Integrate etcd/raft life cycle to Gitaly's WAL log management
Overview
This MR marks the initial integration of the Raft consensus algorithm into Gitaly's Transaction Manager. Given its size, this PR serves as a reference for subsequent, smaller PRs where individual feature implementations are extracted for detailed reviews and integration.
What happens after this MR is merged?
If Raft is enabled, every partition on a node is converted to a single-node cluster. It means:
- When the Raft group is bootstrapped for the first time, the node performs a mandatory election.
- After a restart, the Raft group is resumed using persisted info.
- All log entries now flow through the Raft Manager.
- Occasionally, Raft state machine inserts internal log entries, such as ConfChange or empty log entries.

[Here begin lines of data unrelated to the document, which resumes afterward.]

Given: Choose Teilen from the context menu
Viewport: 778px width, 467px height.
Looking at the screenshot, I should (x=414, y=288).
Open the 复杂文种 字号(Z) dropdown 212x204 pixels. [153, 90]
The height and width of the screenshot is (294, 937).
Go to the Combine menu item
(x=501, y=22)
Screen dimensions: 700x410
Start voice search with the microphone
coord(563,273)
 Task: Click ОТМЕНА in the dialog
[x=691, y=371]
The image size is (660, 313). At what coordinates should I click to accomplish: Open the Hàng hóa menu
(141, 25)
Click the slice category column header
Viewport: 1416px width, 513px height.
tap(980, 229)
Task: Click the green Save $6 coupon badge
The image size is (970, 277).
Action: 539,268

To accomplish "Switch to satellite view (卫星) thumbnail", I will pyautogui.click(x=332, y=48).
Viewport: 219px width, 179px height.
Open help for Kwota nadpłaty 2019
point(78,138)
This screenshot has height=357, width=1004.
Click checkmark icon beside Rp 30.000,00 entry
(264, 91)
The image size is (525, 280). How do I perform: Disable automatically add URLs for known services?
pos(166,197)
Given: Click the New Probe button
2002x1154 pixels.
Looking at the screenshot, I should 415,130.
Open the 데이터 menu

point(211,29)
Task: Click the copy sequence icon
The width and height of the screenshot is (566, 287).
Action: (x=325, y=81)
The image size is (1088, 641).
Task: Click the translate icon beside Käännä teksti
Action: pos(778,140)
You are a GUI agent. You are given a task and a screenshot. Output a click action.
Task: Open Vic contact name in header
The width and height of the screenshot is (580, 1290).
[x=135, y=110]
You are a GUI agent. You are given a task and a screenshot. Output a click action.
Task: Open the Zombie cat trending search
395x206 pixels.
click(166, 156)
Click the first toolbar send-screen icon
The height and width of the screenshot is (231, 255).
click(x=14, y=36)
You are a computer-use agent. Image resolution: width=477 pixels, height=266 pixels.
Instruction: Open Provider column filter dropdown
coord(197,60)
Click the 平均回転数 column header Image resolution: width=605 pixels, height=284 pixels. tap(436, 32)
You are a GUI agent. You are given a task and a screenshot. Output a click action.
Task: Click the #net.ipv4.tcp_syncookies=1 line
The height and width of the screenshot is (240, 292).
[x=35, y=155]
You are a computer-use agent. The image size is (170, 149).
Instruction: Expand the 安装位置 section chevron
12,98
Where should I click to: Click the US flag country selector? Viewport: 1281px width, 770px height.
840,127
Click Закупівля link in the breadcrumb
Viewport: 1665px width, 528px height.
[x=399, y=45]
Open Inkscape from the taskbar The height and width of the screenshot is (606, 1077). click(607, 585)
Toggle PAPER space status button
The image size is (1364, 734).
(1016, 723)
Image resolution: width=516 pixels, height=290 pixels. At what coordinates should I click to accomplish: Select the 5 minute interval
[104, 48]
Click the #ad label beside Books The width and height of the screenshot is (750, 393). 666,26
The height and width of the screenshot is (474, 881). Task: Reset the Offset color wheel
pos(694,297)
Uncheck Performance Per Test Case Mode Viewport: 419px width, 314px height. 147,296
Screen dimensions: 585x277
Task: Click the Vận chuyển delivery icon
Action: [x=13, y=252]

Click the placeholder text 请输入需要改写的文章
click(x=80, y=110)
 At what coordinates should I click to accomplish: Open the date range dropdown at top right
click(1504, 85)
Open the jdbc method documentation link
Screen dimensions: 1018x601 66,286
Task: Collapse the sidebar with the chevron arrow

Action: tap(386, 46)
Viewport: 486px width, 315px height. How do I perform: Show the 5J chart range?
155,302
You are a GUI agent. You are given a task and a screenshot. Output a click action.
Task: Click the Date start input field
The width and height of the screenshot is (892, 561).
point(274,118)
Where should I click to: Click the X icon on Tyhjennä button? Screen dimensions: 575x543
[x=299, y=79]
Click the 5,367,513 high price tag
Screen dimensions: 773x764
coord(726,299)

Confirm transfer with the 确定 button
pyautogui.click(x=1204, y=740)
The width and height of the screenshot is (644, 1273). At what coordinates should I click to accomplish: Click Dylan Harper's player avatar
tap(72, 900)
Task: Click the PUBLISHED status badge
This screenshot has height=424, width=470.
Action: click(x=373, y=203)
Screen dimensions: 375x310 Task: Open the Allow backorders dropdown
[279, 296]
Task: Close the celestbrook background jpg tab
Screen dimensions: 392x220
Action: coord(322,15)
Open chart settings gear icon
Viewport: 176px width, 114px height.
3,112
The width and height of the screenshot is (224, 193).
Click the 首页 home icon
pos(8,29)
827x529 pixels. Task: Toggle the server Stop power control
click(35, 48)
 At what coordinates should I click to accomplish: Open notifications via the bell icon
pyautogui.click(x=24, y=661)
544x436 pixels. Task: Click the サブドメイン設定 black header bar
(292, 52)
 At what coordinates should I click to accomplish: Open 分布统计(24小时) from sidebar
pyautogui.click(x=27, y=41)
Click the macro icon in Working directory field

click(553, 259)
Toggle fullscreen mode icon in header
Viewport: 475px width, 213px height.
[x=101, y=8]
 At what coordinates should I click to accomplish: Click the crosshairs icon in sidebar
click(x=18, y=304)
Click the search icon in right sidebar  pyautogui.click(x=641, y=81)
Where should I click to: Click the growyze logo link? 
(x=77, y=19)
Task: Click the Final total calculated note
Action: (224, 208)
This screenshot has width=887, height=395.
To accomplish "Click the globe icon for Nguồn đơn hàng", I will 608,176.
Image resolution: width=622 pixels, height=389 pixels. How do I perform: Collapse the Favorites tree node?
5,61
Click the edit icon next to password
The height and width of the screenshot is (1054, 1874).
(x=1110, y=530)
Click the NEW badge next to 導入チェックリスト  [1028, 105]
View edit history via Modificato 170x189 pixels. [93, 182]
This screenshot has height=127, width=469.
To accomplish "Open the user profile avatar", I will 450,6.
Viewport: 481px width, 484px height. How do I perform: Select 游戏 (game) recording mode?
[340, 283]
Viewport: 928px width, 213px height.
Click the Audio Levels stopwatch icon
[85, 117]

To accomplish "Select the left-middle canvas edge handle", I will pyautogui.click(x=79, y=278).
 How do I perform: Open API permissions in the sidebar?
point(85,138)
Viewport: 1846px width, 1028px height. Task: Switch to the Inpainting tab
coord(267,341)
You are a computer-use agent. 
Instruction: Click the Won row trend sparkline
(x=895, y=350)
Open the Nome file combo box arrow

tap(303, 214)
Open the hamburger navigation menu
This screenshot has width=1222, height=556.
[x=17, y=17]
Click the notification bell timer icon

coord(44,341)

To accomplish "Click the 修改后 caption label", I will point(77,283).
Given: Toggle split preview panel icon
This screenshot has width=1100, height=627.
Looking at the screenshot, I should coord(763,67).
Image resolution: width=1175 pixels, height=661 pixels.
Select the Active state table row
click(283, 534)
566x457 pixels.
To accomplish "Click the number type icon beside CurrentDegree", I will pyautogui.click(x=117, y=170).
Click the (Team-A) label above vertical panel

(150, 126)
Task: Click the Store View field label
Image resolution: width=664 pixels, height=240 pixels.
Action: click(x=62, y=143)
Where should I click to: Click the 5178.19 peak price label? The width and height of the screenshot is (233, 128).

Those entries should not interrupt the functionality of TransactionManager.
- All the functionalities should work well.
As the node is the only node of the cluster, it is always the primary. There is no "real" election, replication or failover. It's highly likely that the flow will break in some non-conventional scenarios when more members join the cluster. The test suite doesn't cover multi-node scenarios just yet. It also doesn't work with an existing partition having more than one log entries (empty partitions are fine).
High-level design
The Raft algorithm will help Gitaly manage distributed transactions more reliably by ensuring consensus across nodes, which is crucial for maintaining consistency and facilitating leader election and membership changes in clusters. This integration leverages the etcd/raft
library for its robust implementation and community validation. The library's usage is described in detail in this section.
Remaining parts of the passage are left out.